Amayzine

Why you should never send a long cover letter

woman behind laptop

When I receive a business email longer than two paragraphs, I always start to panic a little. It gets even worse when people use bold words in a message. As a heading, fine; in a sentence: a tad scary. Why is that? Probably because I feel like I have to do a lot after such an email. Because if someone took the trouble to use italics, bold, or underline, there must be work involved. And this is exactly why you should also send a short yet powerful cover letter. You don't want to scare off future employers, do you?

Emailing is actually just the new meeting. They often take too long, you can cut half of it out, and they always come at a time that is just not convenient. You don't want to invoke all this when sending an application. A recruiter typically looks at a letter for only six (!) seconds, and it hasn't even been said that you get that long. In that time, someone scans your letter, and that's why you want to score.
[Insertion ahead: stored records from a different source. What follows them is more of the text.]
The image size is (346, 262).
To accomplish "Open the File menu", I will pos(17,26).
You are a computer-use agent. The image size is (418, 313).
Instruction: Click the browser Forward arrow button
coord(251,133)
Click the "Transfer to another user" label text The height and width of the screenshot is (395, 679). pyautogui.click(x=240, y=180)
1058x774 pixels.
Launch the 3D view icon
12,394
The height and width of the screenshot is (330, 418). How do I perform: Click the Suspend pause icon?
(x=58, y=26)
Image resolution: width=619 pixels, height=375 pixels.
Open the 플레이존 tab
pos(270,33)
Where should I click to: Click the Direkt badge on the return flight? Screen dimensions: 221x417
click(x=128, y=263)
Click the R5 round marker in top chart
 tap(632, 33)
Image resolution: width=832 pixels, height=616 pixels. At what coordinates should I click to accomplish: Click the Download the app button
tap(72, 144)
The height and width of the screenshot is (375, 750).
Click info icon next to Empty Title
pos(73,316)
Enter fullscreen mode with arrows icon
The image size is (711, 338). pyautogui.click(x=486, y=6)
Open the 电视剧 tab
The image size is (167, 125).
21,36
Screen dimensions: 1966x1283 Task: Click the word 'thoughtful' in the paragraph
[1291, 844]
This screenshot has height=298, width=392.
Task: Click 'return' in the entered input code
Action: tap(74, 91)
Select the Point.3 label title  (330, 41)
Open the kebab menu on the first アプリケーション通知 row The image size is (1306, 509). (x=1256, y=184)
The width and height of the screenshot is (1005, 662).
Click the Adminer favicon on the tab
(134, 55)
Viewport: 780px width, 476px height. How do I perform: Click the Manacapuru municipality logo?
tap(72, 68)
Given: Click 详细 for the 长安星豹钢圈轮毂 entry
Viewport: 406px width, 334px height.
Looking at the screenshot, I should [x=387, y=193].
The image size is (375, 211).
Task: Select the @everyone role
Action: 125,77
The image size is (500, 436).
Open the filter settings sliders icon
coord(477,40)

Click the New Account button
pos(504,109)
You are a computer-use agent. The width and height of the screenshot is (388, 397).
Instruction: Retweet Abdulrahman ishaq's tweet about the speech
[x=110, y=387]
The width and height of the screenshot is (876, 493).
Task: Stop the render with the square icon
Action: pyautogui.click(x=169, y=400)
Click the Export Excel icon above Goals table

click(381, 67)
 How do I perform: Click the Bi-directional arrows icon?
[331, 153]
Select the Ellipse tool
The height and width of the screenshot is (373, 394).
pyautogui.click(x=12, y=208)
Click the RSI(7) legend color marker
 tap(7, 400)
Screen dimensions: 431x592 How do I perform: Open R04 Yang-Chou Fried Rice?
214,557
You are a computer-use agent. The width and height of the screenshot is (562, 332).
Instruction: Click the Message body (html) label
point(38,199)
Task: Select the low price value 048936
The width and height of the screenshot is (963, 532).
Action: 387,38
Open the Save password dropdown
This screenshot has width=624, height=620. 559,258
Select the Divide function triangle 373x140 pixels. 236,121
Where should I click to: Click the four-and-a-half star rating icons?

Make sure your very first sentence immediately grabs attention. Start strong, write something that catches the eye. Once you have that trigger, the chance is greater that the person you are writing to will read to the end. Do you want to work with subheadings? Make sure they are clear and concise. And finally: conclude with the clear message that you can fill A4 pages about yourself and the job, but would rather explain why you fit this position . All this can be scanned in six seconds, while an essay of pages is simply not scannable.

By the way, don't make the mistake of thinking that it should be short and powerful and therefore also easy. It is, of course, the intention that everything in those paragraphs is correct, comes across as intelligent, and has substance. In fact, writing that short letter is therefore more complicated than writing a long one, indeed. Just like asking that one important question in your conversation.

PS: What is worse than a long email? Being in CC. Apparently, the sender wants you to know, maybe do something, but it's not entirely certain. So, especially do not send your cover letter to multiple people, as the chance is high that you will just end up in the pile everywhere.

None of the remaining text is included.